### REQUEST
Copy everything from the line containing "Navigate to RPM_ORIGINATION breadcrumb" down to the end of the listing, substituting "input box" for "text field" and changing nothing else. Leave the pictures out of your copy.

### DATASET RECORDS
— Start —
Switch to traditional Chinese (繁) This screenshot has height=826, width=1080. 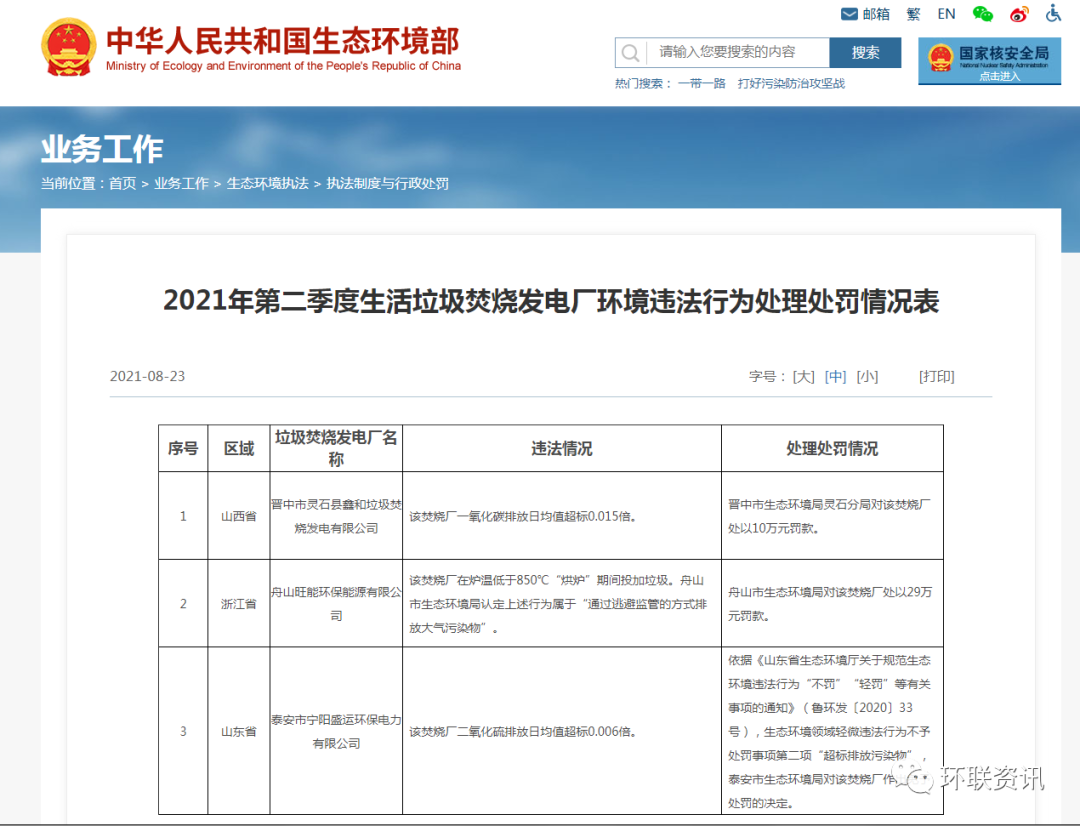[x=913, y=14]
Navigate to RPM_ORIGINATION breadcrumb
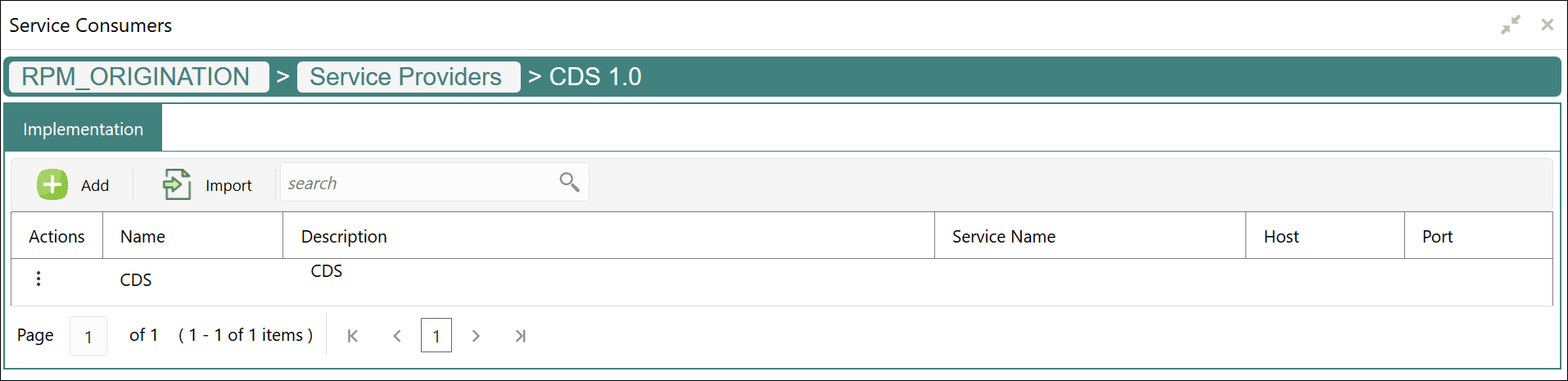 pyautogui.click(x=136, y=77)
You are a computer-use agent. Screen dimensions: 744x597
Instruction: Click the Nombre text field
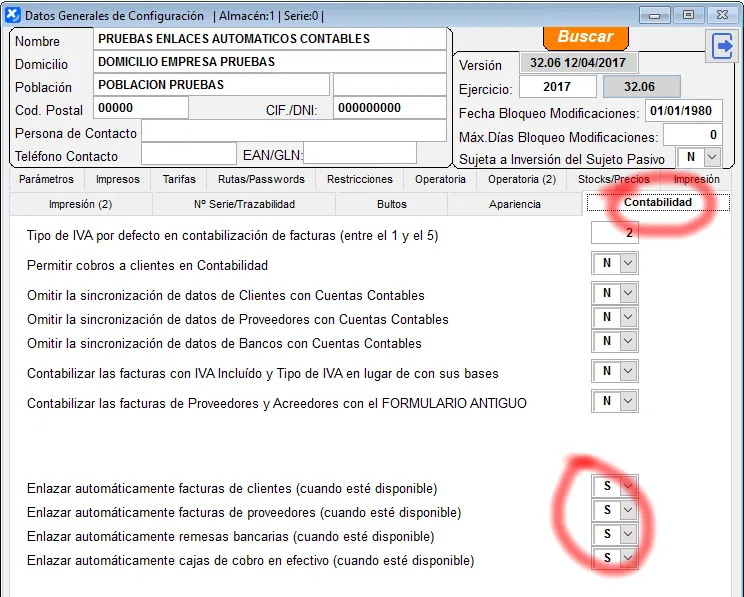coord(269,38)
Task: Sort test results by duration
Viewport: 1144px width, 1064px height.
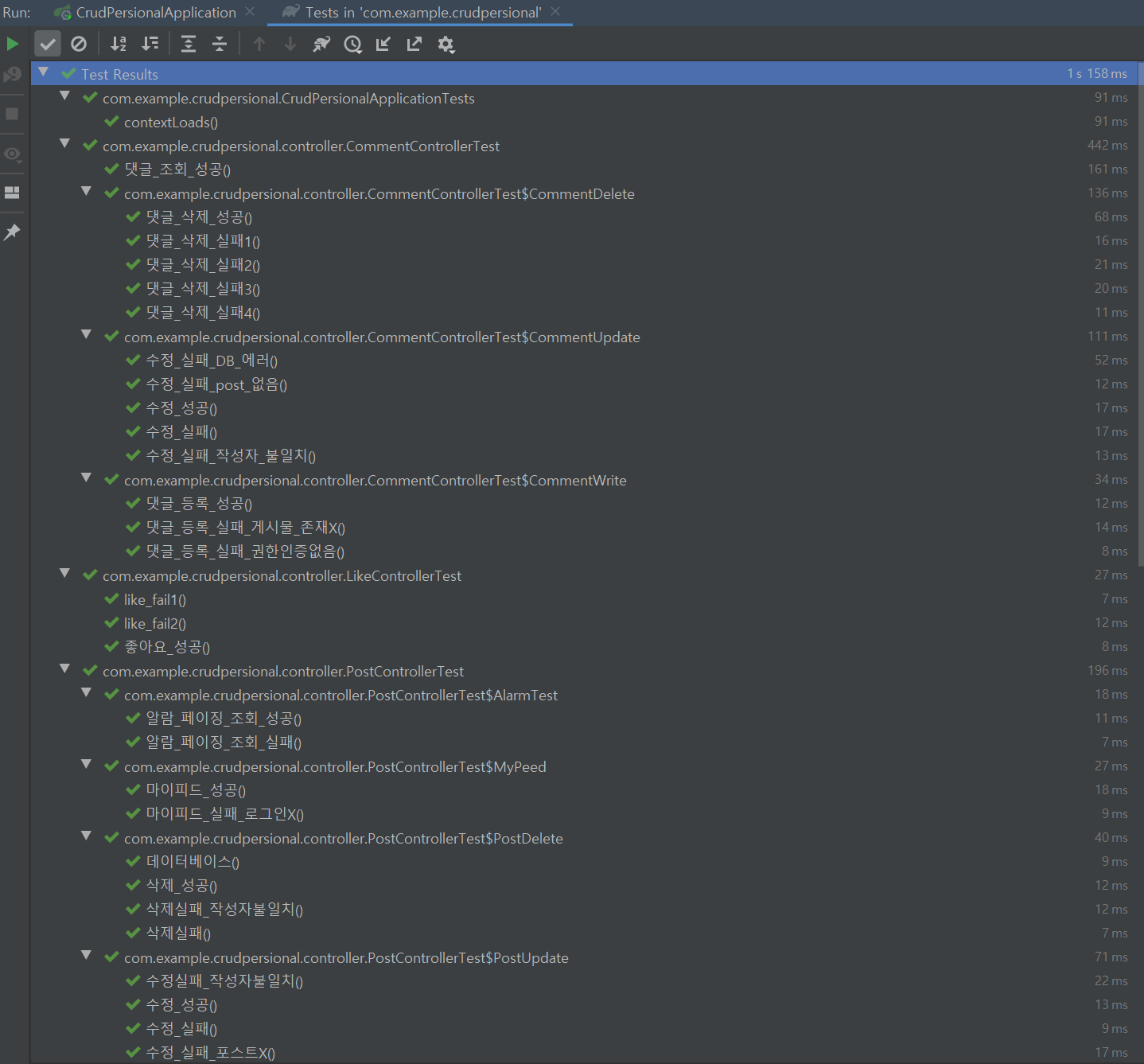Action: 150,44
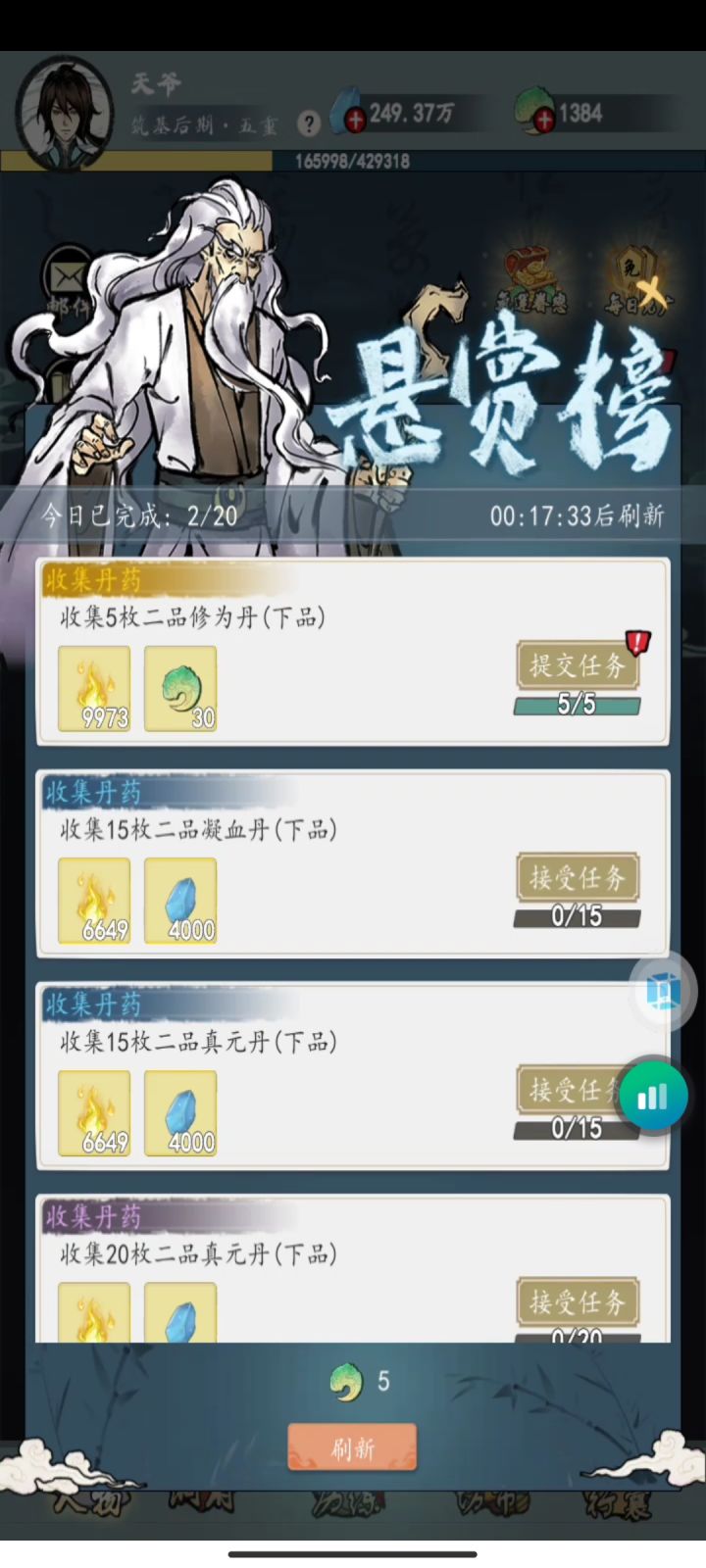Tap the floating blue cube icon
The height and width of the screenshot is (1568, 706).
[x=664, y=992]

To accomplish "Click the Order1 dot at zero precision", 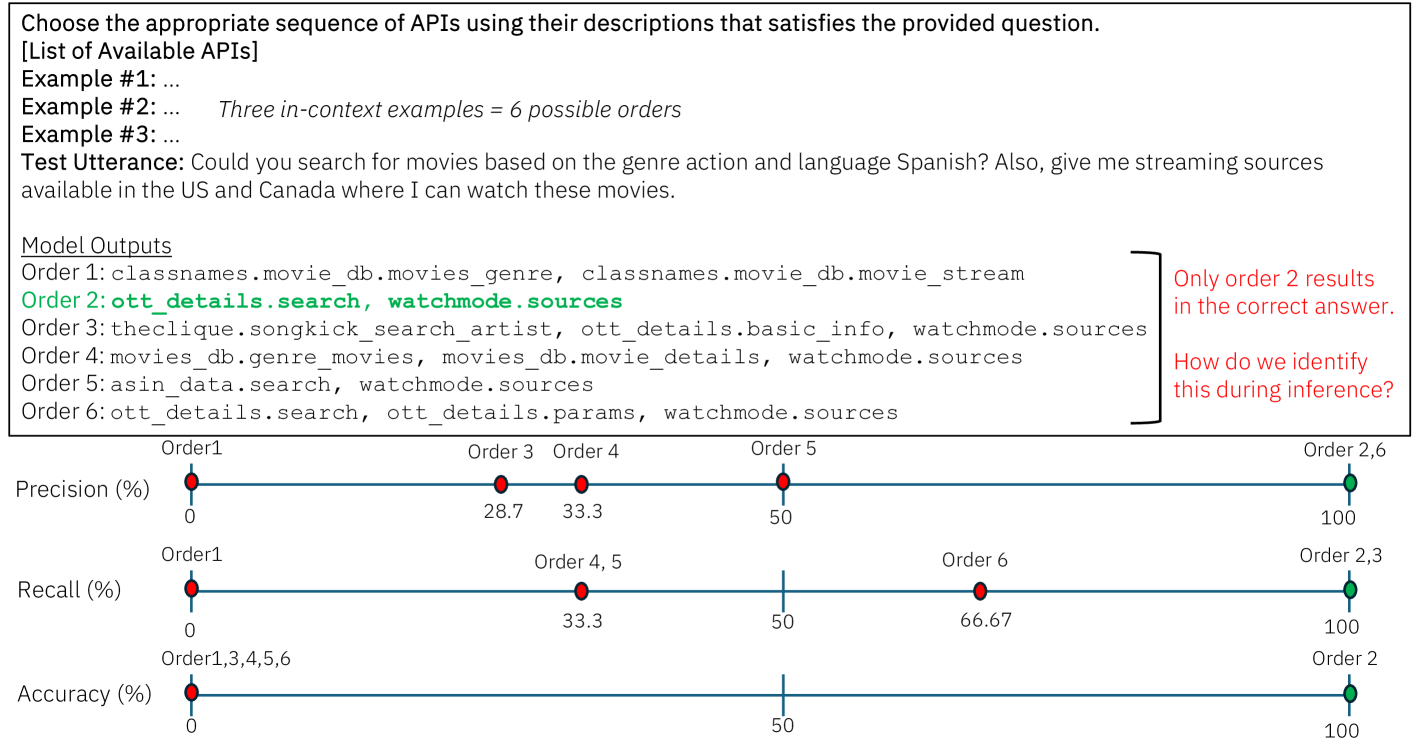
— End —
### FINISHED EXERCISE
Navigate to RPM_ORIGINATION breadcrumb
 pyautogui.click(x=136, y=77)
You are a computer-use agent. Screen dimensions: 744x597
Instruction: Click the Nombre input box
coord(269,38)
Task: Sort test results by duration
Viewport: 1144px width, 1064px height.
Action: 150,44
Tap the floating blue cube icon
The height and width of the screenshot is (1568, 706).
[x=664, y=992]

To accomplish "Click the Order1 dot at zero precision", 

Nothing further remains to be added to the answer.